Ever heard of a tectonic plate? I bet most of you have. But do you know the science behind it?
As you may have guessed, we learned about tectonic plates for the new project we were doing. The end product of this project is a game about plate tectonics that uses probability to determine outcomes.
We made a list of every question we could imagine on the topic of “How does the movements of Earths tectonic plates cause observable changes and effects?” Here are the questions my amazing partner Cooper and I came up with. You may notice some C’s and O’s and those mark closed ended and open ended questions.
You also may have noticed that there are questions marked 1,2, and 3. Those are were our top three questions that we came up with and wanted answers to.
We then started our project start mind map using an app called MindNode.

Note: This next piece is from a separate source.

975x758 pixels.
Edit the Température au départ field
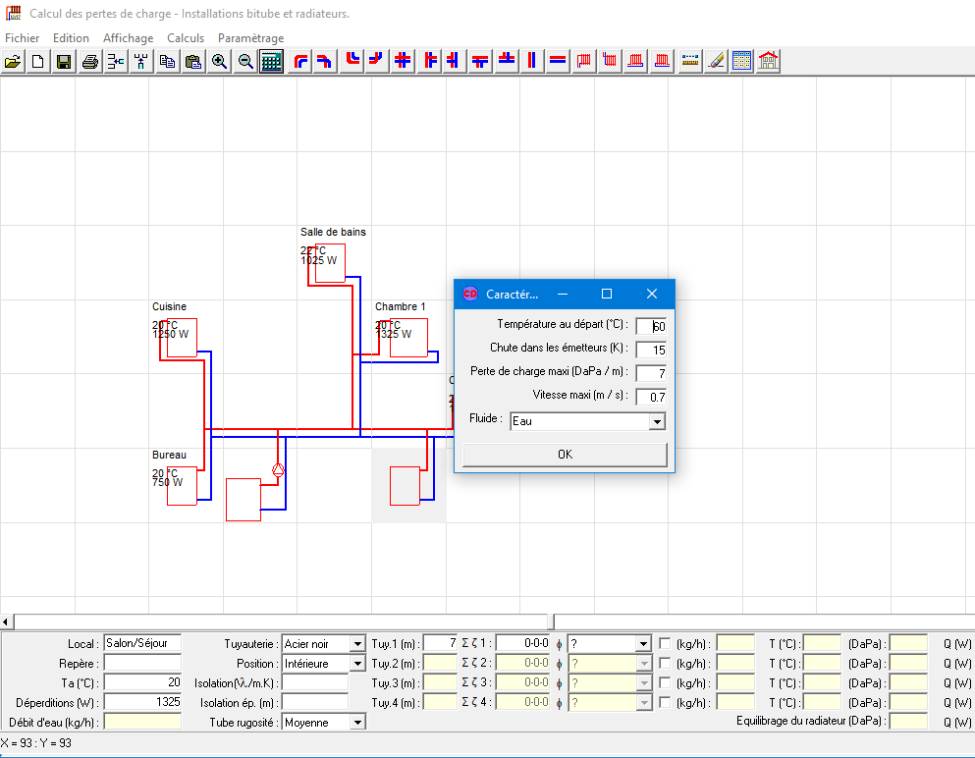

I added the mind map categories of QFT top 3 questions, random questions, key concepts, plate tectonics, game ideas, and tectonic game vocabulary .
We did a lot of exercises that built our knowledge of plate tectonics so that we could include the key concepts in our game. We learnt about plate boundaries and faults, the layers of earth and mantle convection, and tectonic disasters. Many workbook sheets were completed to ingrain in us the science behind the movement of tectonic plates. That part of the project was a science curricular competency called; Evaluating: Demonstrate an understanding and appreciation of evidence. I really like learning about cool science concepts so that competency was really enjoyable for me.
We also did work on game probability so that we could calculate the odds of certain events occurring in our games. The use of probability falls under the curricular competency of; Understanding and solving: Develop, demonstrate, and apply mathematical understanding through play, inquiry, and problem solving
Meanwhile all of this time my partner Cooper & I were thinking of ideas and rules for our game. After many ideas and lots of refinement we finally got our game rules written down. We started a cycle of testing certain aspects of our game then refining the rules, testing and refining, testing and refining.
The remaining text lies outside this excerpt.